The 'Fungi of Temperate Europe' book isn't designed to get you all the way to a species ID with these kinds of things, but by now I had a good idea of what I needed to be googling. 

I found a paper by Miller & Huhndorf (2004) – "A natural classification of Lasiosphaeria based on nuclear LSU rDNA sequences" – illustrating differing ascospore morphology for Lasiosphaeria species.


My collection fitted within their 'group D' for ascospore morphology; so, combined with the overall morphological characteristics, that seemed to make my collection a good match for Lasiosphaeris hirsuta

That was one of only about three species I got to an ID on this week. 

Another one was Valsa salicina on Salix. I had to have several attempts at the microscopy, over three days, to convince myself that this was what Chris Yeates and David Hawksworth had said that it probably was, when they had a quick look at it. But I got there in the end!

Morphology of the Valsa salicina perithecia. The white stuff where the perithecia are emerging is... distinctive?

The spores weren't so interesting on this one. Just big fat sausage-shaped things, held in 4-spored asci.


... But one of the joys of fungus study week is marvelling at everyone else's collections as well (like this Atyheniella adonis) so that provided plenty of additional entertainment.  

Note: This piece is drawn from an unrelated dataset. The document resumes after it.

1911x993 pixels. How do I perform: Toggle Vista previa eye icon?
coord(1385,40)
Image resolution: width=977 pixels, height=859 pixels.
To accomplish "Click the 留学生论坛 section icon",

With thanks to Carol Hobart and Peter Smith at the BMS for all their efforts organising the week, Pat & Keith Cavanagh for organising all the survey sites, and our tutors Thomas Læssøe & Jens Petersen. A very enjoyable week.

I feel if I put my mind to it, with a bit of patience and time, I could get into tiny funguses on sticks.

 

Jens explaining that crusts are just really impossible sometimes.